Note
Go to the end to download the full example code.
Plot oblique forest and axis-aligned random forest predictions on cc18 datasets#
A performance comparison between oblique forest and standard axis- aligned random forest using three datasets from OpenML benchmarking suites.
Two of these datasets, namely [WDBC](https://www.openml.org/search?type=data&sort=runs&id=1510) and [Phishing Website](https://www.openml.org/search?type=data&sort=runs&id=4534) datasets consist of 31 features where the former dataset is entirely numeric and the latter dataset is entirely norminal. The third dataset, dubbed [cnae-9](https://www.openml.org/search?type=data&status=active&id=1468), is a numeric dataset that has notably large feature space of 857 features. As you will notice, of these three datasets, the oblique forest outperforms axis-aligned random forest on cnae-9 utilizing sparse random projection mechanism. All datasets are subsampled due to computational constraints.
For an example of using extra-oblique trees/forests in practice on data, see the following example Compare extra oblique forest and oblique random forest predictions on cc18 datasets.

Loading [PhishingWebsites] dataset..
Loading [wdbc] dataset..
Loading [cnae-9] dataset..
It took 5 seconds to run the script
from datetime import datetime
import matplotlib.pyplot as plt
import pandas as pd
import seaborn as sns
from sklearn.datasets import fetch_openml
from sklearn.ensemble import RandomForestClassifier
from sklearn.model_selection import RepeatedKFold, cross_validate
from treeple import ObliqueRandomForestClassifier
random_state = 123456
t0 = datetime.now()
data_ids = [4534, 1510, 1468]  # openml dataset id
df = pd.DataFrame()
def load_cc18(data_id):
    df = fetch_openml(data_id=data_id, as_frame=True, parser="pandas")
    # extract the dataset name
    d_name = df.details["name"]
    # Subsampling large datasets
    if data_id == 1468:
        n = 100
    else:
        n = int(df.frame.shape[0] * 0.8)
    df = df.frame.sample(n, random_state=random_state)

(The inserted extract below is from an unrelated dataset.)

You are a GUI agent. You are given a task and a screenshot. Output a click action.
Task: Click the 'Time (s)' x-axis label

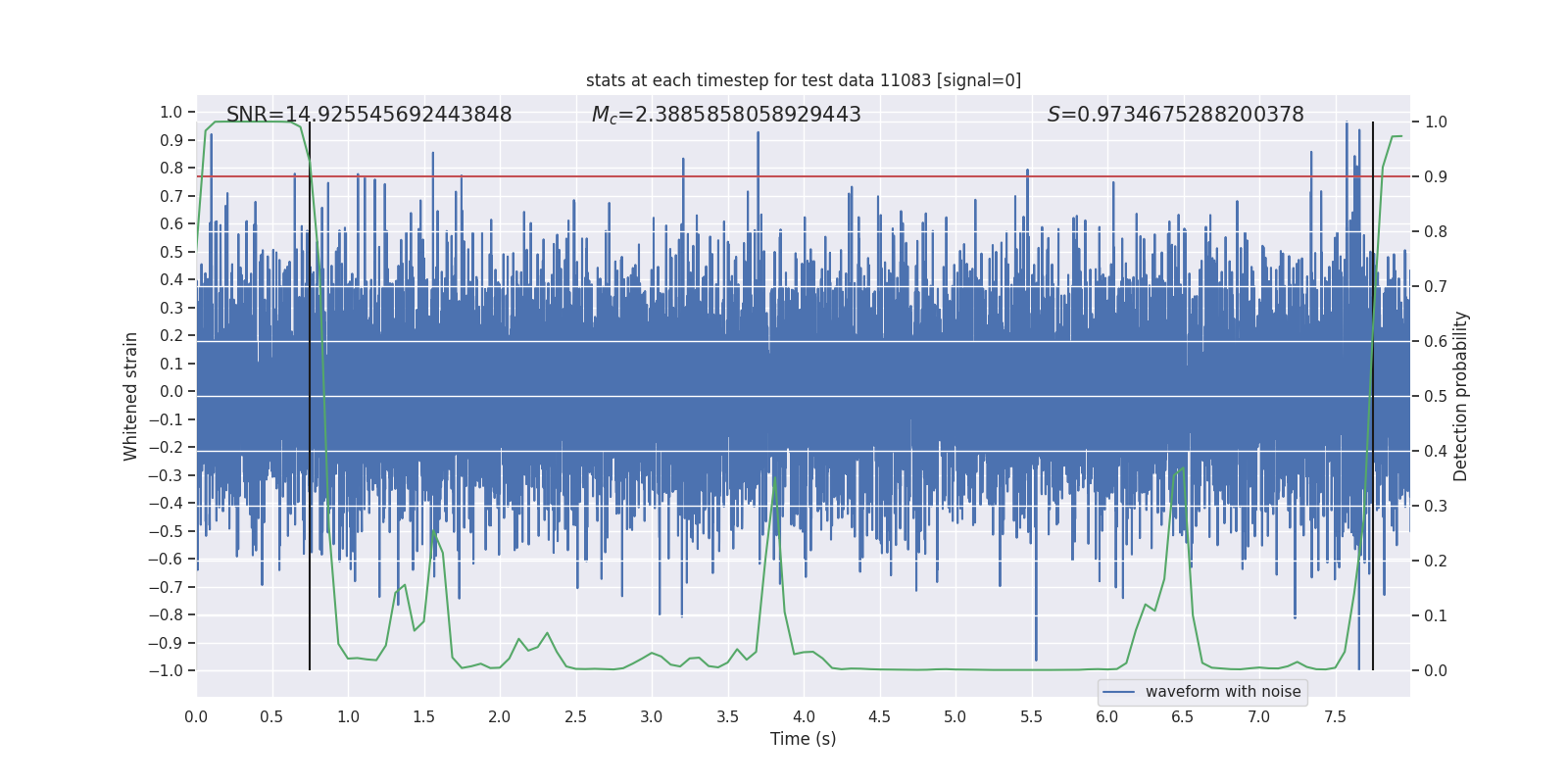804,739
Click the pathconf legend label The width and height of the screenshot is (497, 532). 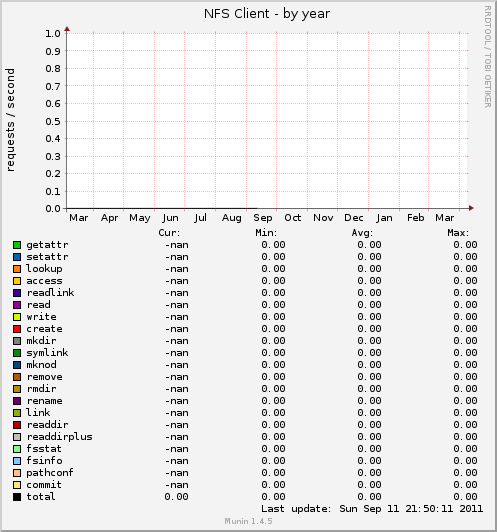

    X, y = df.iloc[:, :-1], df.iloc[:, -1]
    return X, y, d_name
def get_scores(X, y, d_name, n_cv=5, n_repeats=1, **kwargs):
    clfs = [RandomForestClassifier(**kwargs), ObliqueRandomForestClassifier(**kwargs)]
    tmp = []
    for i, clf in enumerate(clfs):
        cv = RepeatedKFold(n_splits=n_cv, n_repeats=n_repeats, random_state=kwargs["random_state"])
        test_score = cross_validate(estimator=clf, X=X, y=y, cv=cv, scoring="accuracy")
        tmp.append(
            [
                d_name,
                ["RF", "OF"][i],
                test_score["test_score"],
                test_score["test_score"].mean(),
            ]
        )
    df = pd.DataFrame(
        tmp, columns=["dataset", "model", "score", "mean"]
    )  # dtype=[('model',object), ('score',float), ('mean',float)])
    df = df.explode("score")
    df["score"] = df["score"].astype(float)
    df.reset_index(inplace=True, drop=True)
    return df
params = {
    "max_features": None,
    "n_estimators": 50,
    "max_depth": None,
    "random_state": random_state,
    "n_cv": 2,
    "n_repeats": 1,
}
for data_id in data_ids:
    X, y, d_name = load_cc18(data_id=data_id)
    print(f"Loading [{d_name}] dataset..")
    tmp = get_scores(X=X, y=y, d_name=d_name, **params)
    df = pd.concat([df, tmp])
print(f"It took {(datetime.now()-t0).seconds} seconds to run the script")
# Draw a comparison plot
d_names = df.dataset.unique()
N = d_names.shape[0]
fig, ax = plt.subplots(1, N)
fig.set_size_inches(6 * N, 6)
for i, name in enumerate(d_names):
    sns.stripplot(
        data=df.query(f'dataset == "{name}"'),
        x="model",
        y="score",
        ax=ax[i],
        dodge=True,
    )
    sns.boxplot(
        data=df.query(f'dataset == "{name}"'),
        x="model",
        y="score",
        ax=ax[i],
        color="white",
    )
    ax[i].set_title(name)
    if i != 0:
        ax[i].set_ylabel("")
    ax[i].set_xlabel("")
Total running time of the script: (0 minutes 5.143 seconds)